Using the listing below, set down each line from the line containing "Over cookies [tab] (53, 1228)" through the line containing "Selectie toestaan (51, 1347)", both ends included, exactly and with nothing added.

Listed records:
☆ ☆ ☆ ☆ ☆ ☆ ☆

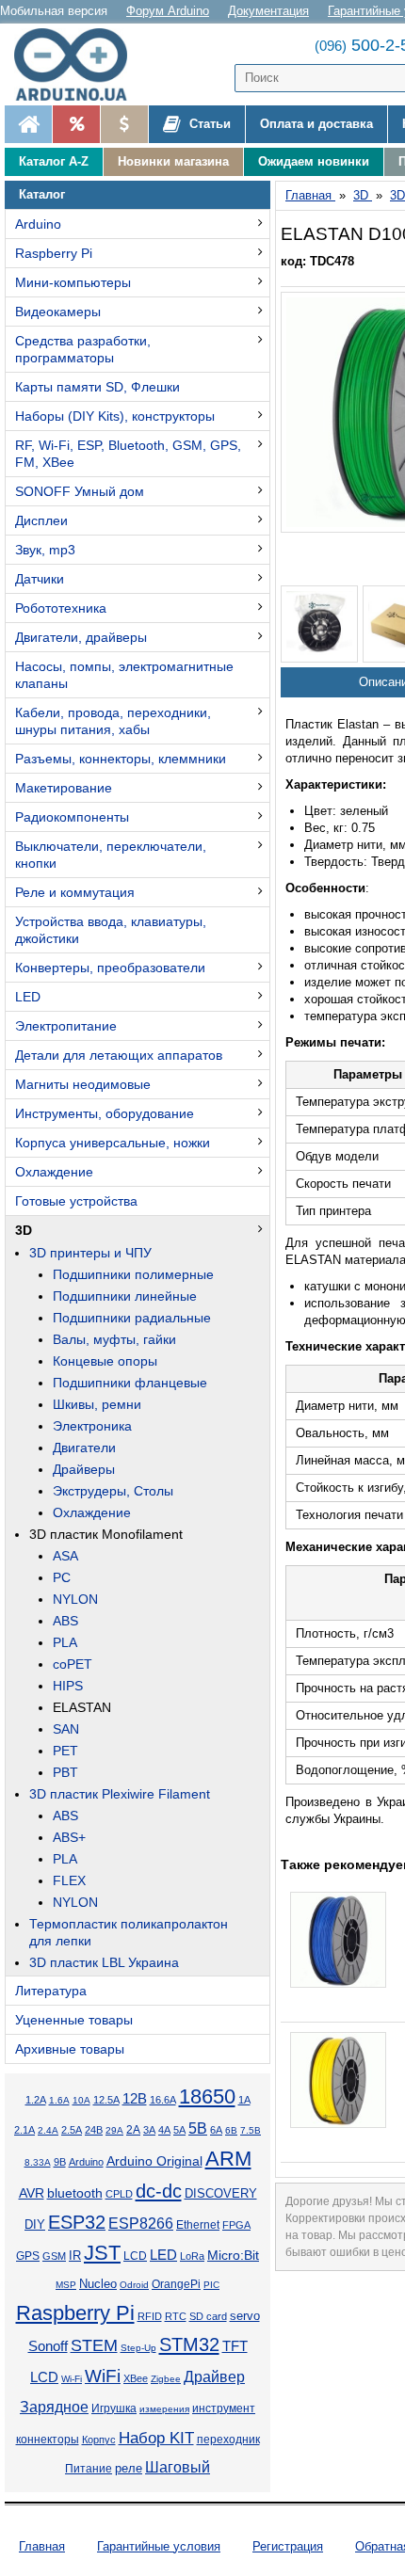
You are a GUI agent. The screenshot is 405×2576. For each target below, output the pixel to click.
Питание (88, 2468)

☆ ☆ ☆ ☆ ☆ ☆ ☆

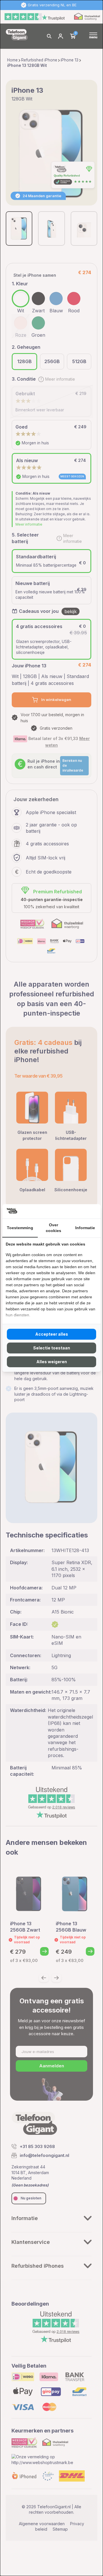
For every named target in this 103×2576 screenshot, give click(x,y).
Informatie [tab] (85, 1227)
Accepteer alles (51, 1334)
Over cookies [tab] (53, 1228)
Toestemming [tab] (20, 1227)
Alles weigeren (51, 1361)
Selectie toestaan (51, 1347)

☆ ☆ ☆ ☆ ☆ ☆ ☆

Task answer:
Over cookies [tab] (53, 1228)
Toestemming [tab] (20, 1227)
Alles weigeren (51, 1361)
Selectie toestaan (51, 1347)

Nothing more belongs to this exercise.